→ Source text:
☆ ☆ ☆ ☆ ☆ ☆ ☆

I got a lot wrong about the bobos. I didn’t anticipate how aggressively we would move to assert our cultural dominance, the way we would seek to impose elite values through speech and thought codes. I underestimated the way the creative class would successfully raise barriers around itself to protect its economic privilege—not just through schooling, but through zoning regulations that keep home values high, professional-certification structures that keep doctors’ and lawyers’ incomes high while blocking competition from nurses and paralegals, and more. And I underestimated our intolerance of ideological diversity. Over the past five decades, the number of working-class and conservative voices in universities, the mainstream media, and other institutions of elite culture has shrunk to a sprinkling.
When you tell a large chunk of the country that their voices are not worth hearing, they are going to react badly—and they have.
The Reaction
If our old class structure was like a layer cake—rich, middle, and poor—the creative class is like a bowling ball that was dropped from a great height onto that cake. Chunks splattered everywhere. In The Great Class Shift, Thibault Muzergues argues that the creative class has disrupted politics across the Western world. In nation after nation, the rise of the educated metro elite has led the working class to rebel against them. Trump voters listed the media—the epitome of creative-class production—as the biggest threat to America. “The more than 150-year-old alliance between the industrial working class and what one might call the intellectual-cultural Left is over,” observes the Swedish political scientist Bo Rothstein. The working class today vehemently rejects not just the creative class but the epistemic regime that it controls. In revolt, populist Trump voters sometimes create their own reality, inventing absurd conspiracy theories and alternative facts about pedophile rings among the elites who they believe disdain them.

☆ ☆ ☆ ☆ ☆ ☆ ☆

→ Dataset excerpts:
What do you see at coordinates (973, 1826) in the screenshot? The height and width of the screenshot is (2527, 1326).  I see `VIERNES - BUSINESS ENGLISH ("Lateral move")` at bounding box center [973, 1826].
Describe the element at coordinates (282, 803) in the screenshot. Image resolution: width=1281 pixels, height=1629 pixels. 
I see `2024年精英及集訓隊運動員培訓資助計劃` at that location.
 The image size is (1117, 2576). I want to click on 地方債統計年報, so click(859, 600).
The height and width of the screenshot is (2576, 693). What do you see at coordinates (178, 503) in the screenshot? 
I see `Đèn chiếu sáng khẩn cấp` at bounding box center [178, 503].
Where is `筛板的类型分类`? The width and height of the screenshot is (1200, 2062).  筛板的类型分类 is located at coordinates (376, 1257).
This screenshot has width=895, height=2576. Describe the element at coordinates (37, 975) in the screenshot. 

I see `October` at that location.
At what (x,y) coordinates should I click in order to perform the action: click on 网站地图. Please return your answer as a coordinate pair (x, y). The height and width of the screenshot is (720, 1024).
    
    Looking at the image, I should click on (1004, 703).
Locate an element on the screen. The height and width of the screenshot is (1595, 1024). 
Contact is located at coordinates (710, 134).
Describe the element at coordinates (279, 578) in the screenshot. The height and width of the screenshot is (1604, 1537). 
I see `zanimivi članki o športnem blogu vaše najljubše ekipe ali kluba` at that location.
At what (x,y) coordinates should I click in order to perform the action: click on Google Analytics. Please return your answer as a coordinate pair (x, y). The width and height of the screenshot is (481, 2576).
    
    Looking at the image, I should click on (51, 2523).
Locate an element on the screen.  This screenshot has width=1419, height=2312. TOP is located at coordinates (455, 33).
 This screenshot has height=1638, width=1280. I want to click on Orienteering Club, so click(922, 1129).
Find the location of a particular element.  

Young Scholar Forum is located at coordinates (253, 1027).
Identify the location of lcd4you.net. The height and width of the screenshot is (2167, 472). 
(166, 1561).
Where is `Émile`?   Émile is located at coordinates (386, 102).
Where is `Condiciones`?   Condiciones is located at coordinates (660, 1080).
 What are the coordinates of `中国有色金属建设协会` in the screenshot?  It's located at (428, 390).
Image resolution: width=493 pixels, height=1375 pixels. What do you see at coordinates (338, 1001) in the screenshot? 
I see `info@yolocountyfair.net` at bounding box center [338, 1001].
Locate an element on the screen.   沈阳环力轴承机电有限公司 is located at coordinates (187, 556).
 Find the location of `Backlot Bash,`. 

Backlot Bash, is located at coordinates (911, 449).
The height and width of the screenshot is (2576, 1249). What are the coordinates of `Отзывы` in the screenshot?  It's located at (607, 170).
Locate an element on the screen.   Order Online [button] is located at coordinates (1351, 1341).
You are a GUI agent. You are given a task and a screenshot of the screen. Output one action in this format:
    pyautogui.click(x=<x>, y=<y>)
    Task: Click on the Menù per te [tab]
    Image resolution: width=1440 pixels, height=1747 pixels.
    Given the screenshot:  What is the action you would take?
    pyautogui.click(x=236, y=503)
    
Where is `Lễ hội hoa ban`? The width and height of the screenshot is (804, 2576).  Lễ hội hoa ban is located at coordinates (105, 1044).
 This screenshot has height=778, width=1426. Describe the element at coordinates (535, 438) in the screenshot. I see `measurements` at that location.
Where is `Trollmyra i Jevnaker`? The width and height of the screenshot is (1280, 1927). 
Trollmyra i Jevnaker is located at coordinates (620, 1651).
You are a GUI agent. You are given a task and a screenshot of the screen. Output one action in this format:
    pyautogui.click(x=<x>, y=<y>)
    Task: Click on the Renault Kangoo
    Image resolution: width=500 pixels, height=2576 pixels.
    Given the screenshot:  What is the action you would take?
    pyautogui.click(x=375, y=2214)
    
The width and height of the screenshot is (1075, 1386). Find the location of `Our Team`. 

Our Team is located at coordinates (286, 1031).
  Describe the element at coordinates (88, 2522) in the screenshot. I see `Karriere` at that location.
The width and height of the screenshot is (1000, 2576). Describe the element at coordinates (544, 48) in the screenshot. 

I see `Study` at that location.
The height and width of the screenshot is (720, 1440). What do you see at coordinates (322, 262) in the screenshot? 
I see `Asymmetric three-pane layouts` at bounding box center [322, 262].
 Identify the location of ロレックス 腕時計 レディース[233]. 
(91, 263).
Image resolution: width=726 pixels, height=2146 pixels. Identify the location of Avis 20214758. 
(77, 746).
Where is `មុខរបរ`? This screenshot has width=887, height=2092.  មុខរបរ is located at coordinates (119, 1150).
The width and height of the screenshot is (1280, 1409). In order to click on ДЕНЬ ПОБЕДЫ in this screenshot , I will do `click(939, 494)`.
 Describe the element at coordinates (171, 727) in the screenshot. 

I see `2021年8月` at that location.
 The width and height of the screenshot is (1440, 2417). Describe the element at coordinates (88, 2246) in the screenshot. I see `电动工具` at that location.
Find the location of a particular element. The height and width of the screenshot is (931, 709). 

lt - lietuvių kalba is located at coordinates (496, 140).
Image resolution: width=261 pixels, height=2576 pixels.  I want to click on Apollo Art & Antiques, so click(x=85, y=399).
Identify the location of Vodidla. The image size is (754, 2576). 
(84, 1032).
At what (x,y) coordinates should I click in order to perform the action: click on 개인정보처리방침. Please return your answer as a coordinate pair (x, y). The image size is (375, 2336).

☆ ☆ ☆ ☆ ☆ ☆ ☆

→ What this exercise asks:
1. In the listing, update the stretch from its first line through the line containing "Contact is located at coordinates (710, 134)." by changing "screenshot" to "page" everywhere it occurs and leaving everything else as it is. Give only that stretch.
2. Go on with the essay on the creative class and the working-class reaction against it, starting after its last sentence.
The listing has no connection to the essay on the creative class.

→ Answer list:
1.
What do you see at coordinates (973, 1826) in the page? The height and width of the page is (2527, 1326).  I see `VIERNES - BUSINESS ENGLISH ("Lateral move")` at bounding box center [973, 1826].
Describe the element at coordinates (282, 803) in the page. Image resolution: width=1281 pixels, height=1629 pixels. 
I see `2024年精英及集訓隊運動員培訓資助計劃` at that location.
 The image size is (1117, 2576). I want to click on 地方債統計年報, so click(859, 600).
The height and width of the page is (2576, 693). What do you see at coordinates (178, 503) in the page? 
I see `Đèn chiếu sáng khẩn cấp` at bounding box center [178, 503].
Where is `筛板的类型分类`? The width and height of the page is (1200, 2062).  筛板的类型分类 is located at coordinates (376, 1257).
This page has width=895, height=2576. Describe the element at coordinates (37, 975) in the page. 

I see `October` at that location.
At what (x,y) coordinates should I click in order to perform the action: click on 网站地图. Please return your answer as a coordinate pair (x, y). The height and width of the page is (720, 1024).
    
    Looking at the image, I should click on (1004, 703).
Locate an element on the screen. The height and width of the page is (1595, 1024). 
Contact is located at coordinates (710, 134).

2.
The dominance of the bobos has also engendered a rebellion among its own offspring. The members of the creative class have labored to get their children into good colleges. But they’ve also jacked up college costs and urban housing prices so high that their children struggle under crushing financial burdens. This revolt has boosted Bernie Sanders in the U.S., Jeremy Corbyn in Britain, Jean-Luc Mélenchon in France, and so on. Part of the youth revolt is driven by economics, but part is driven by moral contempt. Younger people look at the generations above them and see people who talk about equality but drive inequality. Members of the younger generation see the Clinton-to-Obama era—the formative years for the creative class’s sensibility—as the peak of neoliberal bankruptcy.
A third rebellion is led by people who are doing well financially but who feel culturally humiliated—the boubour rebellion. These are Mark and Patricia McCloskey, the rich St. Louis couple who waved their guns at passing Black protesters last year. These are the people who elected as mayor of Toronto the crude, brash-talking Rob Ford, who attempted to put a very non-bobo shopping mall, a suburban Disneyland, right in the center of the city. These are people who rebel against codes of political correctness.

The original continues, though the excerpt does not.